*** SUPPLIED PASSAGE ***

To ensure that pension funds actively address climate change, we must make the issue salient and relevant to their bottom-line and thus to their beneficiaries. Corporate law can help: we should consider passing legislation to explicitly include environmental considerations and climate change within the bounds of pension funds’ fiduciary duties. Beyond the legal element, though, we must stress to investors the losses that may result due to the ravages of climate change (behavioral economics has taught us that humans are hugely averse to loss). We must engage pension-holders and ask them to put direct pressure on their pension fund, explaining that their money is at risk. Pension funds are should be investing for the future; instead they’re investing in climate change.
 Courts for the most part would likely agree with managers’ vision of climate change as a non-financial issue outside the bounds of what they can consider, though there are rare exceptions. Courts have allowed investment funds to consider social impacts of investment decisions; for example, a Maryland Court of Appeals, ruling on divestment from South Africa, wrote “[n]evertheless, we do not believe that a trustee necessarily violates the duty of loyalty by considering the social consequences of investment decisions.”
When it comes to corporate law, the Securities and Exchange Commission (SEC) is king. Most people connect the SEC with the stock market, the 2008 financial crisis, and Bernie Madoff. However, for four years, the SEC has required companies to tackle an unlikely target: climate change.
Generally, publicly traded companies are required to disclose material business risks to investors via regular filings (called “10-K filings”) with the SEC. In July 2010, the SEC published binding interpretative guidance requiring companies to address how climate change (and climate change regulation) could potentially impact their businesses in their annual 10-K filings. Like all SEC disclosures, this is aimed at informing market price and protecting investors.
The climate disclosure requirement has been shrouded in controversy since its inception. It was approved in a three-to-two split vote by the five SEC Commissioners. The two in opposition believed that the science was not robust enough to require regulation; this belief was bolstered by criticism by the electricity-generating industry. The House and Senate responded by introducing bills to prohibit enforcement of this disclosure guidance, with their supporters arguing that it was a job-killing veiled attempt to promote a political agenda.
Four years later, the question is: has it worked? Numerous studies have answered this with an unfortunate and resounding “no.” After poring over annual reports of 3,895 U.S. public companies listed on major stock exchanges, a citizen researcher found that almost 75% of the companies failed to mention “climate change” or “global warming,” including retail giants like Apple and Amazon. Of the 1,050 businesses that acknowledged climate change, few disclosed specific issues, with most mentioning that operating costs may be affected by pending EPA greenhouse gas regulation. A Davis Polk & Wardwell study similarly found no significant impact on disclosures.

***

### ACTIONS TO TAKE:
(A) Gather every line of the records that contains the string "Minimize", and copy each such line in full.
(B) Carry on the passage on pension funds, the SEC, and climate change disclosure, starting right after its final sentence.
The passage above and the records that follow are unrelated to each other.

*** MATERIAL FOR THIS TASK ***

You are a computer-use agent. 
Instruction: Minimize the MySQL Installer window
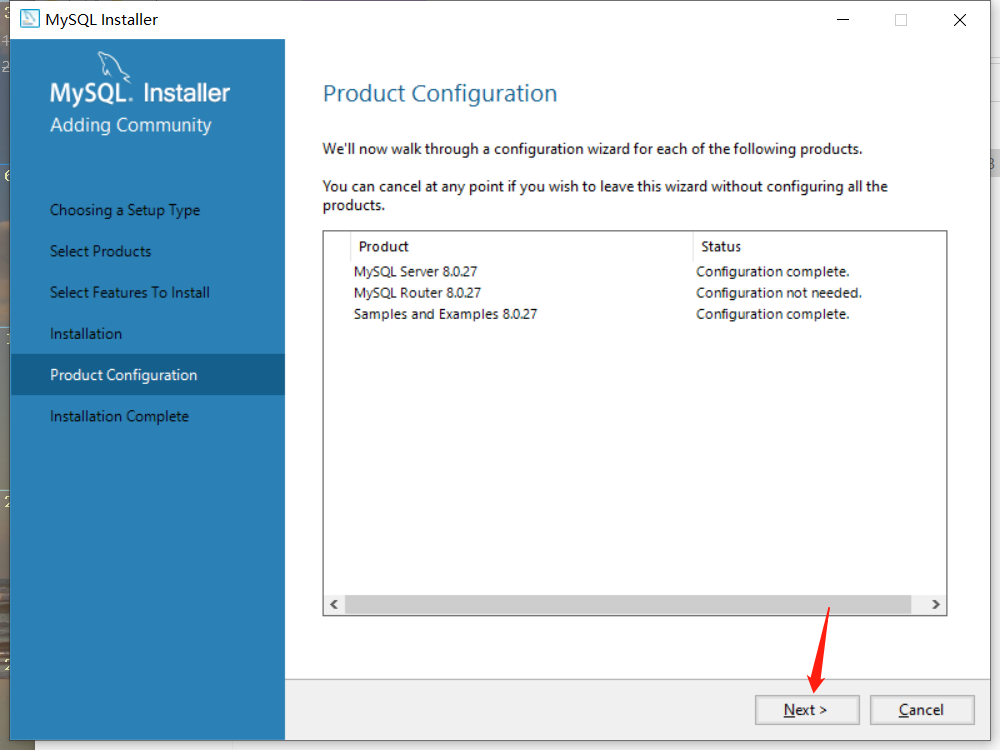tap(842, 20)
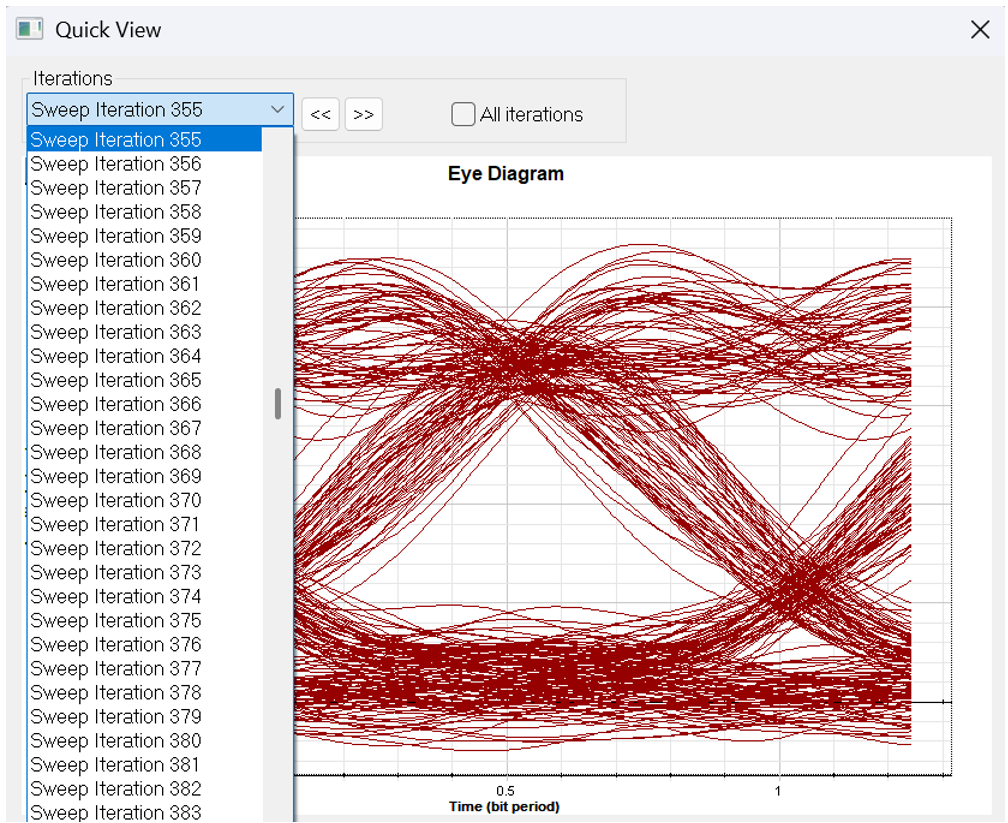Advance to next iteration with >> button

364,115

***

### RESPONSES:
(A)
Instruction: Minimize the MySQL Installer window

(B)
Why might companies be ignoring the requirements? An ABA study found that companies felt climate change disclosure was a “speculative process” without recognized standards; meanwhile there was also little interest in climate change among potential investors and the financial community. However, a 2011 Ceres report did find that public companies had improved their climate change risk disclosures, but it also noted that corporate filers still need more experience communicating risk, because currently disclosures “often fail to satisfy investors’ legitimate expectations.”
Given SEC personnel and funding limitations, enforcement of the disclosure requirement is limited if not negligible. The toughest penalty for not properly reporting risks is requiring a company to rewrite the report. More often, the SEC simply requests more information in the following year’s report.
Despite these disappointing results, the SEC disclosure rule could still be viewed as a success simply because it puts the idea of climate change risks into the corporate consciousness. At the time the SEC passed the Guidance, the Commission took pains to explain it was “not opining on whether the world’s climate [was] changing.” Nevertheless, the disclosure requirement ensures that climate change is treated the same as any other financial, environmental, or regulatory risk that a company must disclose.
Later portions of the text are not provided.